IM3.15-22 | Pneumonia Treatment and Prevention — Summary & Reflection

KEY TAKEAWAYS

Empirical antibiotic selection (IM3.15): CAP outpatient (CURB-65 0–1): oral amoxicillin ± macrolide; COPD: add clavulanate; atypical: respiratory fluoroquinolone. CAP inpatient (CURB-65 2–3): IV ceftriaxone + IV azithromycin, or IV levofloxacin monotherapy. CAP severe/ICU (CURB-65 4–5): same + Pseudomonas cover if structural lung disease; + vancomycin/linezolid if MRSA. HAP/VAP late-onset: anti-pseudomonal beta-lactam + aminoglycoside ± vancomycin. Aspiration: IV co-amoxiclav or IV clindamycin + ceftriaxone.

Culture-directed therapy (IM3.16): Review at 48–72 hours; de-escalate to narrowest effective agent for confirmed pathogen; S. pneumoniae penicillin-sensitive → oral amoxicillin; MSSA → IV flucloxacillin; MRSA → vancomycin (trough 15–20) or linezolid. Set duration at prescription (5 days non-severe CAP; 7 days severe; 7–14 days HAP/VAP).

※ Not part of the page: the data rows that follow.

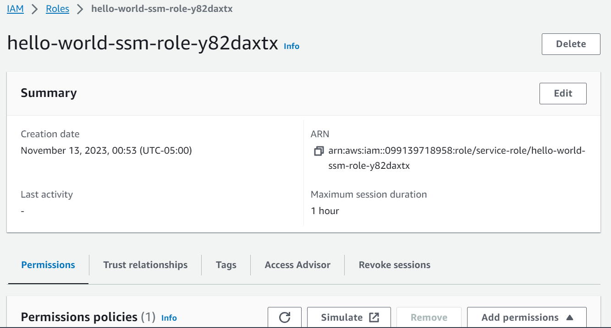Open the Revoke sessions tab
611x328 pixels.
point(394,265)
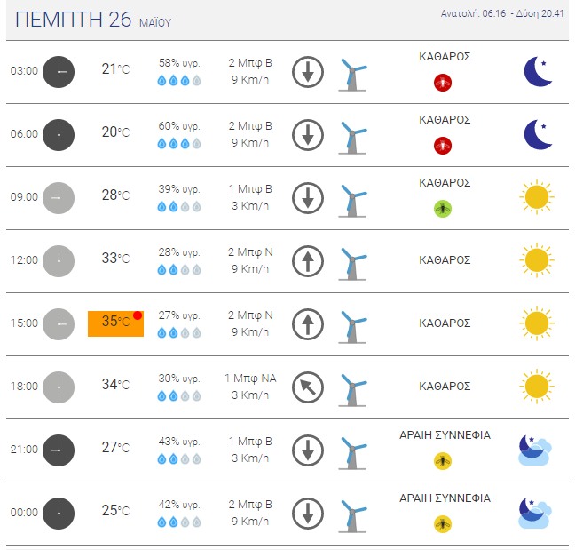The width and height of the screenshot is (583, 550).
Task: Click the down wind arrow at 21:00
Action: pos(308,450)
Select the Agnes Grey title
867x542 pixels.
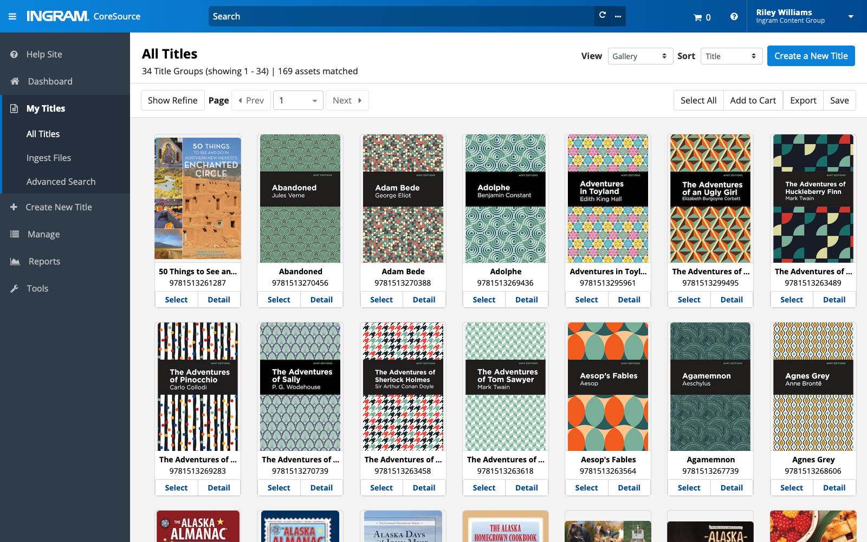791,488
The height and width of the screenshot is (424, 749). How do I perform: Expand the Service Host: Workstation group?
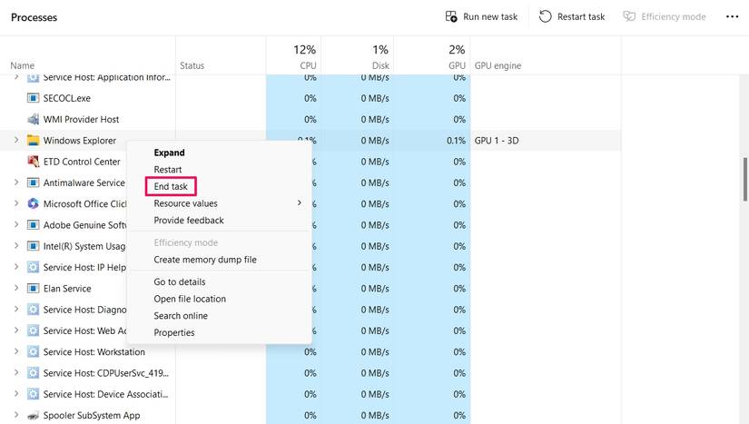click(x=16, y=351)
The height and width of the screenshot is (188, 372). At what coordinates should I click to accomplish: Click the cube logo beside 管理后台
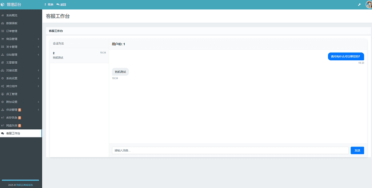pos(3,5)
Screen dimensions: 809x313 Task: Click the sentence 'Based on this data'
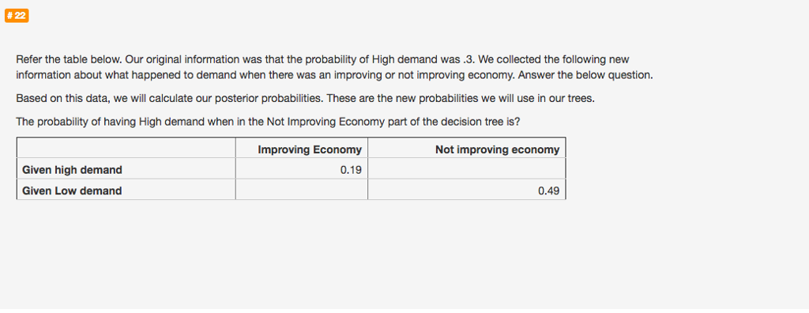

Hospitalisation (IM3.17): CURB-65 ≥3, or SpO2 <92%, bilateral infiltrates, hypotension, inability to self-manage at home, immunocompromised, comorbid decompensation.

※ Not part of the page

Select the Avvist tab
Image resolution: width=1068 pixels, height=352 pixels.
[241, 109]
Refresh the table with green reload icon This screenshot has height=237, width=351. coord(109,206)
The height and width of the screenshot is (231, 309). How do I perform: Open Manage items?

Isolation (IM3.18): Airborne (N95 + negative pressure room): TB (suspected until 3 sputum smears negative), COVID-19, MERS. Droplet: influenza, Mycoplasma, pneumococcal (first 24 hours).

Supportive therapy and oxygen (IM3.19): Target SpO2 ≥94% (non-COPD); 88–92% (COPD). Escalate: nasal cannulae → face mask → Venturi → non-rebreather → HFNC → NIV (BiPAP for type 2 failure/COPD) → invasive ventilation.

Pneumococcal vaccine (IM3.21): PCV13 then PPV23 ≥8 weeks later for: age ≥65; COPD/asthma; heart failure; diabetes; CKD; liver disease; immunocompromised; asplenia.

Influenza vaccine (IM3.21): Annual for: age ≥65; chronic medical conditions (heart, lung, kidney, diabetes, liver); pregnant; healthcare workers; immunocompromised. Inactivated vaccine preferred; live attenuated is contraindicated in immunocompromised and pregnant women.

REFLECT

Return to the three patients in the opening hook. For the 72-year-old with CURB-65 4, you now know: start IV ceftriaxone + IV azithromycin immediately, collect blood cultures and sputum before the first dose, obtain ABG to assess for respiratory failure, target SpO2 ≥94% with HFNC if needed, communicate urgency to the family. For the 28-year-old with HIV and bilateral ground-glass infiltrates, you know: the standard CAP antibiotic will not cover PCP — add high-dose co-trimoxazole empirically and arrange urgent CD4 count and HIV confirmation; use HFNC for hypoxia. For the 55-year-old COPD patient asking about vaccines: he needs PCV13 today, PPV23 in 8 weeks, and the current influenza vaccine — and he needs to understand why, not just be told to 'come back for the jab.' The ability to apply these frameworks fluently — not as rules to recall but as clinical reasoning to apply — is what transforms a medical graduate into a clinician. How would you explain to a 72-year-old man with severe pneumonia, in two sentences, why he is being connected to a machine that breathes for him?